Grants:IEG/StrepHit: Wikidata Statements Validation via References/Final

Welcome to this project's final report! This report shares the outcomes, impact and learnings from the Individual Engagement Grantee's 6-month project.

Part 1: The Project




In a few short sentences, give the main highlights of what happened with your project. Please include a few key outcomes or learnings from your project in bullet points, for readers who may not make it all the way through your report.
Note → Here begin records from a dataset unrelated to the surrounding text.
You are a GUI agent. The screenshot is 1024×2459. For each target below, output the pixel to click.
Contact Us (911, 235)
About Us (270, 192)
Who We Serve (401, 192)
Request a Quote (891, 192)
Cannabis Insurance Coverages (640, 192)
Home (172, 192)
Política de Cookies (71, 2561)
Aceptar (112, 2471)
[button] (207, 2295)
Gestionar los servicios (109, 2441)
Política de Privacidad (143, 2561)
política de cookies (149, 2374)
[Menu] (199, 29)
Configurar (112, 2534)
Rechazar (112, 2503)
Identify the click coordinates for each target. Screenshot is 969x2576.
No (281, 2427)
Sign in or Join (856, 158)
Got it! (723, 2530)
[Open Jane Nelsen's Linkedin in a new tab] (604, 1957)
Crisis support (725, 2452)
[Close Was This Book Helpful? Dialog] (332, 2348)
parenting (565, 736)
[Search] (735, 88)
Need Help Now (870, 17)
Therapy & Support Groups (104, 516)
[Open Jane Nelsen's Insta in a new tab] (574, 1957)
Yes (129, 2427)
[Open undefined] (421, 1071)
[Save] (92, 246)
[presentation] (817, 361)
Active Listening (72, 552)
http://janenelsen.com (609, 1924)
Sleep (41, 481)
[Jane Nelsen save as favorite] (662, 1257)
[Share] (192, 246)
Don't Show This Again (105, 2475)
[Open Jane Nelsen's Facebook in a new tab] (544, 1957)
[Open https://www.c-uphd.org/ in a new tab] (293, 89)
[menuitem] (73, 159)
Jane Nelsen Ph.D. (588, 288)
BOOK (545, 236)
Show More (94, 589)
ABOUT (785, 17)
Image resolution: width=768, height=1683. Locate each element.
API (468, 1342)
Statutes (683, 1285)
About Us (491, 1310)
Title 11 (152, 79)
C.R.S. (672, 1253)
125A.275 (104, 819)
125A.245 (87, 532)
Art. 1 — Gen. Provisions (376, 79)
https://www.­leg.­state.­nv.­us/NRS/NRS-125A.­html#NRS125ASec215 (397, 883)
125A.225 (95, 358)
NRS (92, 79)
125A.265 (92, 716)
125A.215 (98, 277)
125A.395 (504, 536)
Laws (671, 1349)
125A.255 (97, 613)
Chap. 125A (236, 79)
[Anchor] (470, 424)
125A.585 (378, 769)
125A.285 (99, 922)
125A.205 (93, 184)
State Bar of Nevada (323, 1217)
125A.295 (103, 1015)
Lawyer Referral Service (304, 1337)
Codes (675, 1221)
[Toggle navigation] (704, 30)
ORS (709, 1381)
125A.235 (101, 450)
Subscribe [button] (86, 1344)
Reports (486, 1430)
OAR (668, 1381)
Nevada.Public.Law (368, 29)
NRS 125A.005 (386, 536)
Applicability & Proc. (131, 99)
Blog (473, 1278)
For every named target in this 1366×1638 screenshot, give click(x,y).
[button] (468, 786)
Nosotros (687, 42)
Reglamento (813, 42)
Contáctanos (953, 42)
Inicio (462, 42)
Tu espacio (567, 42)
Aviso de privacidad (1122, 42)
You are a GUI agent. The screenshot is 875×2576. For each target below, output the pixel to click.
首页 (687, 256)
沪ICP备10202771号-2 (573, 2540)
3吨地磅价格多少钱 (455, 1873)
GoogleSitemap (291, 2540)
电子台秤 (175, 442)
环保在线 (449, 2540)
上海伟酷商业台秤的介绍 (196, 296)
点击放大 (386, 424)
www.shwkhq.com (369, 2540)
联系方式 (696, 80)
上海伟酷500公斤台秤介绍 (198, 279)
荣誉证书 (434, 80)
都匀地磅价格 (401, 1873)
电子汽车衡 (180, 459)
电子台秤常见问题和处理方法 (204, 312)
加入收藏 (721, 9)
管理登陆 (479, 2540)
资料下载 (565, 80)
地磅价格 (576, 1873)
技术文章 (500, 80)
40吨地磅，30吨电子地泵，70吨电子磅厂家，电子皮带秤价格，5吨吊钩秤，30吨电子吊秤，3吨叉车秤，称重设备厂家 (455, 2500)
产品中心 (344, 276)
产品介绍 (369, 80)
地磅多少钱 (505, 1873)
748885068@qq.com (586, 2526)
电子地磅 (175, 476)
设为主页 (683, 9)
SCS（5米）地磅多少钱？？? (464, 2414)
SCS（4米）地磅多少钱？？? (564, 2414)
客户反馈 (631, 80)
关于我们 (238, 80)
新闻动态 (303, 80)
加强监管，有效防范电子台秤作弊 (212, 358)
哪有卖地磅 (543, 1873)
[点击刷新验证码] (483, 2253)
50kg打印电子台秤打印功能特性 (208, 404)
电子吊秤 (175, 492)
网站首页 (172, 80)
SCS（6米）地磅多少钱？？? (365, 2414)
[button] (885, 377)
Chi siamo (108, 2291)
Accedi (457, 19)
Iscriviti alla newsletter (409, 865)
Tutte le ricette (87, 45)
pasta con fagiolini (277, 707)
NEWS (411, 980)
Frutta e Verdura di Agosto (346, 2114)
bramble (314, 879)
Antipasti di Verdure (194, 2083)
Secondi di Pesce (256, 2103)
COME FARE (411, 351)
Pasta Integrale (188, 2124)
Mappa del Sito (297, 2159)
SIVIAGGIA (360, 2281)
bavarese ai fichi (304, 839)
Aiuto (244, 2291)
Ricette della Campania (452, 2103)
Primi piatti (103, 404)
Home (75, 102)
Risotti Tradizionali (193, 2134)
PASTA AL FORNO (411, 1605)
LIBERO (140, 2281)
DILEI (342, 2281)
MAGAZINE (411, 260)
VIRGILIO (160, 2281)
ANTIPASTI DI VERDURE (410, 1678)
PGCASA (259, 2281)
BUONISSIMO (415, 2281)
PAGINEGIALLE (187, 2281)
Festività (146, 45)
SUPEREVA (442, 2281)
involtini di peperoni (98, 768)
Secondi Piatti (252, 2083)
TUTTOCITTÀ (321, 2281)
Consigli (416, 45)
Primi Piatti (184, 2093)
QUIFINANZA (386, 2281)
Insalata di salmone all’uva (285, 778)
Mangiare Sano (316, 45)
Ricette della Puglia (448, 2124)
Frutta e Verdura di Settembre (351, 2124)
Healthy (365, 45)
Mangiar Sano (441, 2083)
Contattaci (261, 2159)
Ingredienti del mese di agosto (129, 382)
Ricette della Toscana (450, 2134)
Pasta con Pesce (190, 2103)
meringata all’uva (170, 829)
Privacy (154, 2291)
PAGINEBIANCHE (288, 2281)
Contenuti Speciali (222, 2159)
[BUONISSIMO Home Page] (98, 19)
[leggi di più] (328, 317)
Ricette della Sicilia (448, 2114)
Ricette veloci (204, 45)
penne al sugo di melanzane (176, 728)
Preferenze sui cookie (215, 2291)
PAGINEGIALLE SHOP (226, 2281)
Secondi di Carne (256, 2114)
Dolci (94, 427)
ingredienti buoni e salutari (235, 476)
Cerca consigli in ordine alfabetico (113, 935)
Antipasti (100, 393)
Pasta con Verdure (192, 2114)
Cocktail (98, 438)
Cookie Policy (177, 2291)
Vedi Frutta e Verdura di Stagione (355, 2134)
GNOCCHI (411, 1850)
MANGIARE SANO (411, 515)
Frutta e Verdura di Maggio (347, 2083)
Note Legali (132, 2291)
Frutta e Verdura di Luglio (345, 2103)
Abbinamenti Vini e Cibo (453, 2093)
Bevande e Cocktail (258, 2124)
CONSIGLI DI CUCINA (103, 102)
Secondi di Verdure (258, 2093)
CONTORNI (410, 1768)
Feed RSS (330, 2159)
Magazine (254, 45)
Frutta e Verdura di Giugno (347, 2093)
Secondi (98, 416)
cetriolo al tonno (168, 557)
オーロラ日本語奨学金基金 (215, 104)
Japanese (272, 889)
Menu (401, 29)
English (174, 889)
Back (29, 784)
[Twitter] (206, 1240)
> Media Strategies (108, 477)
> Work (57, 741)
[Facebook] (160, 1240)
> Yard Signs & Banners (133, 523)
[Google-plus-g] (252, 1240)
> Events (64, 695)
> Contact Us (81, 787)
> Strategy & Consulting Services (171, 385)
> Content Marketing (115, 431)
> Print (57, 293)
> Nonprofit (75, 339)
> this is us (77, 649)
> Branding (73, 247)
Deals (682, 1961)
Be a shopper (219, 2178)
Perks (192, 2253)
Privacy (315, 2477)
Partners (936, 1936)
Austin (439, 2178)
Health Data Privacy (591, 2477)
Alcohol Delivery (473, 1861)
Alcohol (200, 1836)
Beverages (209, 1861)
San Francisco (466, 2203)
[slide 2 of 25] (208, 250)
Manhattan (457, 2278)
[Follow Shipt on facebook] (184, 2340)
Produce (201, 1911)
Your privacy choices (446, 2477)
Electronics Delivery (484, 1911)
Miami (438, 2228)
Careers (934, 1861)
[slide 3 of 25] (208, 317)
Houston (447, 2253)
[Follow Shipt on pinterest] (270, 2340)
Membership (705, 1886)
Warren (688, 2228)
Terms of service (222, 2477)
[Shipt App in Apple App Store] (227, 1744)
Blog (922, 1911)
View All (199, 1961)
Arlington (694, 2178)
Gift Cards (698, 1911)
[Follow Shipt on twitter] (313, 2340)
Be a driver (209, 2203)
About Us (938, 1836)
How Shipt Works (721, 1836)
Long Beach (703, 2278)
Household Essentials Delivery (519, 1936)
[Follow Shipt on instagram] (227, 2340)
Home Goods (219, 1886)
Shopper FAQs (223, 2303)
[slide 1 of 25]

       Planned achievements, as per the project goals and timeline:
  1. Web Sources Production Corpus: 1.8 M items, 515 k documents (biographies), 53 reliable sources;
  2. Candidate Relations Set: 49 frames, 229 total frame elements, 133 unique frame elements, 69 unique Wikidata relations;
  3. StrepHit Pipeline Beta: v. 1.0 beta, v. 1.1 beta;
  4. Web Sources Knowledge Base: 842 k confident claims + 958 k supervised + 808 k rule-based = 2.6 M total claims;
  5. Primary Sources Tool: 5 merged pull requests, active request for comment.
       Bonus achievements, beyond the goals:
  1. Web Sources Corpus: +265 k (+106%) documents, +3 sources;
  2. Candidate Relations Set: +19 (+38%) Wikidata relations;
  3. Web Sources Knowledge Base: +359 k (+16%) Wikidata claims;
  4. Candidate Items dataset: a set of entities found in the corpus that could be added to Wikidata (needs validation);
  5. Wiki Loves Monuments Italy: a prototype dataset for Wikidata;
  6. Italian companies dataset: a proof-of-scalability dataset (another language, another domain), as a result of the HackAtoka hackathon.
       Codebase: 9,425 lines of Python code, 2 releases, 474 commits, 16 open issues, 37 closed issues.

Methods and activities


What did you do in your project?

Please list and describe the activities you've undertaken during this grant. Since you already told us about the setup and first 3 months of activities in your midpoint report, feel free to link back to those sections to give your readers the background, rather than repeating yourself here, and mostly focus on what's happened since your midpoint report in this section.

Main room for the hackathon held at the public library of Trento, Italy, during the Spaghetti Open Data Reunion 2016

The project has been managed as per Grants:IEG/StrepHit:_Wikidata_Statements_Validation_via_References/Midpoint#Methods_and_activities.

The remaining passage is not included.